Document section:

Wednesday, 13 January 2010


I often get asked about my training and whether I train with a personal trainer or not, or whether I have a ‘gym partner’. Different people have different preferences, but my preference is individual training. I’ve been training with people in the past and have found it great as it was a great way to unwind and basically just chew shit or talk about the NHL season.

But at the moment, my training is something that I try and use as an exercise to enhance my mental preparedness and toughness. There’s no greater challenge, in my mind, than trying to push more weight than you were able to the previous time. When I was last at home and talking about training with my cousin, who has for all intents and purposes been somewhat of an idol to me, he told me that training at the gym was some of the most intense he had experienced in any sport. That combined with the requirements of hockey and you have the perfect athlete.

My cousin said that while you’re working out it is the one place where you can find out what you really are about. It’s that mentality that I take with me to the gym every time. I know I’m not the biggest guy there, nor do I intend to be, but the way I train is always geared with very specific goals in mind. Examples are such as “if I use 40kg weight for my jump squats how will it improve my explosiveness compared to using a lighter weight.” I know it sounds awfully meatheadish, but it is something that I use to push myself.

Data extracts:
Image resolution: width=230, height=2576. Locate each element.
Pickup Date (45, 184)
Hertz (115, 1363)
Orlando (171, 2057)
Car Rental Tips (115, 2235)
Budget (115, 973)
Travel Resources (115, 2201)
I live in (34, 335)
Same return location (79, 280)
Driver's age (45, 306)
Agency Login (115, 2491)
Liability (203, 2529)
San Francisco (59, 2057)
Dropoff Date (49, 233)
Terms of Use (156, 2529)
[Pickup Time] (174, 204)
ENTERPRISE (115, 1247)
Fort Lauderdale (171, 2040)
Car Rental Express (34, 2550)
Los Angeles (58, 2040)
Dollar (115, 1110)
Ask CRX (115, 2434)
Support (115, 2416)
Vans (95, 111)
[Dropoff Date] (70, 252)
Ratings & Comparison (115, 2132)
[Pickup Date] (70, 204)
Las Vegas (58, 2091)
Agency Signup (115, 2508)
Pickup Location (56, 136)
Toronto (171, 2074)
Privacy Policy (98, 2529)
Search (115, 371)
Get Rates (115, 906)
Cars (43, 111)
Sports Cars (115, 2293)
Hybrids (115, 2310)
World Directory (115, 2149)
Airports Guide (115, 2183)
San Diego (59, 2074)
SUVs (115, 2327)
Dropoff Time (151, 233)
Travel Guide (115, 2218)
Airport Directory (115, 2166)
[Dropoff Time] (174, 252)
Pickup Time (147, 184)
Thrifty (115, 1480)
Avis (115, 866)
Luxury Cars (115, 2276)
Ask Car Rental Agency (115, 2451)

Task to carry out:
Please answer these questions about the training post, one per line:
(a) What kind of training does the writer prefer?
(b) According to the writer's cousin, when can you find out what you really are about?
(c) What weight does the writer name for jump squats?

Response below:
(a) Individual training.
(b) While you're working out.
(c) 40kg.